__Stated problem__. Rewrite the following lines with "Screen dimensions" swapped for "Display size" wherever it appears, changing nothing else.

__Data shown__.
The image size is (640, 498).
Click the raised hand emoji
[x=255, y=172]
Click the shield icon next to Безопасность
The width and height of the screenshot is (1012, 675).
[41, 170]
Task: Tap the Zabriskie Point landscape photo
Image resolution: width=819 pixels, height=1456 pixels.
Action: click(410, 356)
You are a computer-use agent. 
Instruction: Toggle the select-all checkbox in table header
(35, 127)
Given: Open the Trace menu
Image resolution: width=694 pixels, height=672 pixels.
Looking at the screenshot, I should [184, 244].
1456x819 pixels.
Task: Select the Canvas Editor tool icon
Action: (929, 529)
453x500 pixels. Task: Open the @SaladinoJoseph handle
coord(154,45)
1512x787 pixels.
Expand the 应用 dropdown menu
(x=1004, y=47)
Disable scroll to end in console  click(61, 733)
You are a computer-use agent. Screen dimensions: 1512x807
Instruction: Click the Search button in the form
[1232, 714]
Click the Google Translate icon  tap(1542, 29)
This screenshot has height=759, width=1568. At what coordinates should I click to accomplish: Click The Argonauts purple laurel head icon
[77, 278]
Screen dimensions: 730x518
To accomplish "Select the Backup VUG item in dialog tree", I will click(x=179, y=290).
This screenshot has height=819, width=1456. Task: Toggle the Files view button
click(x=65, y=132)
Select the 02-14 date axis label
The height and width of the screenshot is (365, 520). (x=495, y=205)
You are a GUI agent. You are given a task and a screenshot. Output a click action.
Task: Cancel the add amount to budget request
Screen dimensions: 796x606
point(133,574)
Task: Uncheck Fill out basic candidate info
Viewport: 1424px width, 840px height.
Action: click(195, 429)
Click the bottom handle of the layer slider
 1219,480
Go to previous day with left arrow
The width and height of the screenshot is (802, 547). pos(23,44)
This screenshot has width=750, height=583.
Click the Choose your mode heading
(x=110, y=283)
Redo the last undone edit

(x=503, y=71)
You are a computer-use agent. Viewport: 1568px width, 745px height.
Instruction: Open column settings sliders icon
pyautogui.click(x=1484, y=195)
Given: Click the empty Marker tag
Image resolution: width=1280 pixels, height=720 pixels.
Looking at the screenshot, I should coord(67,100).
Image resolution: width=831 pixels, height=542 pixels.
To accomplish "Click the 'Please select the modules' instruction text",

__Answer to this task__.
The image size is (640, 498).
Click the raised hand emoji
[x=255, y=172]
Click the shield icon next to Безопасность
The width and height of the screenshot is (1012, 675).
[41, 170]
Task: Tap the Zabriskie Point landscape photo
Image resolution: width=819 pixels, height=1456 pixels.
Action: click(410, 356)
You are a computer-use agent. 
Instruction: Toggle the select-all checkbox in table header
(35, 127)
Given: Open the Trace menu
Image resolution: width=694 pixels, height=672 pixels.
Looking at the screenshot, I should [184, 244].
1456x819 pixels.
Task: Select the Canvas Editor tool icon
Action: (929, 529)
453x500 pixels. Task: Open the @SaladinoJoseph handle
coord(154,45)
1512x787 pixels.
Expand the 应用 dropdown menu
(x=1004, y=47)
Disable scroll to end in console  click(61, 733)
You are a computer-use agent. Display size: 1512x807
Instruction: Click the Search button in the form
[1232, 714]
Click the Google Translate icon  tap(1542, 29)
This screenshot has height=759, width=1568. At what coordinates should I click to accomplish: Click The Argonauts purple laurel head icon
[77, 278]
Display size: 730x518
To accomplish "Select the Backup VUG item in dialog tree", I will click(x=179, y=290).
This screenshot has height=819, width=1456. Task: Toggle the Files view button
click(x=65, y=132)
Select the 02-14 date axis label
The height and width of the screenshot is (365, 520). (x=495, y=205)
You are a GUI agent. You are given a task and a screenshot. Output a click action.
Task: Cancel the add amount to budget request
Display size: 796x606
point(133,574)
Task: Uncheck Fill out basic candidate info
Viewport: 1424px width, 840px height.
Action: click(195, 429)
Click the bottom handle of the layer slider
 1219,480
Go to previous day with left arrow
The width and height of the screenshot is (802, 547). pos(23,44)
This screenshot has width=750, height=583.
Click the Choose your mode heading
(x=110, y=283)
Redo the last undone edit

(x=503, y=71)
You are a computer-use agent. Viewport: 1568px width, 745px height.
Instruction: Open column settings sliders icon
pyautogui.click(x=1484, y=195)
Given: Click the empty Marker tag
Image resolution: width=1280 pixels, height=720 pixels.
Looking at the screenshot, I should coord(67,100).
Image resolution: width=831 pixels, height=542 pixels.
To accomplish "Click the 'Please select the modules' instruction text",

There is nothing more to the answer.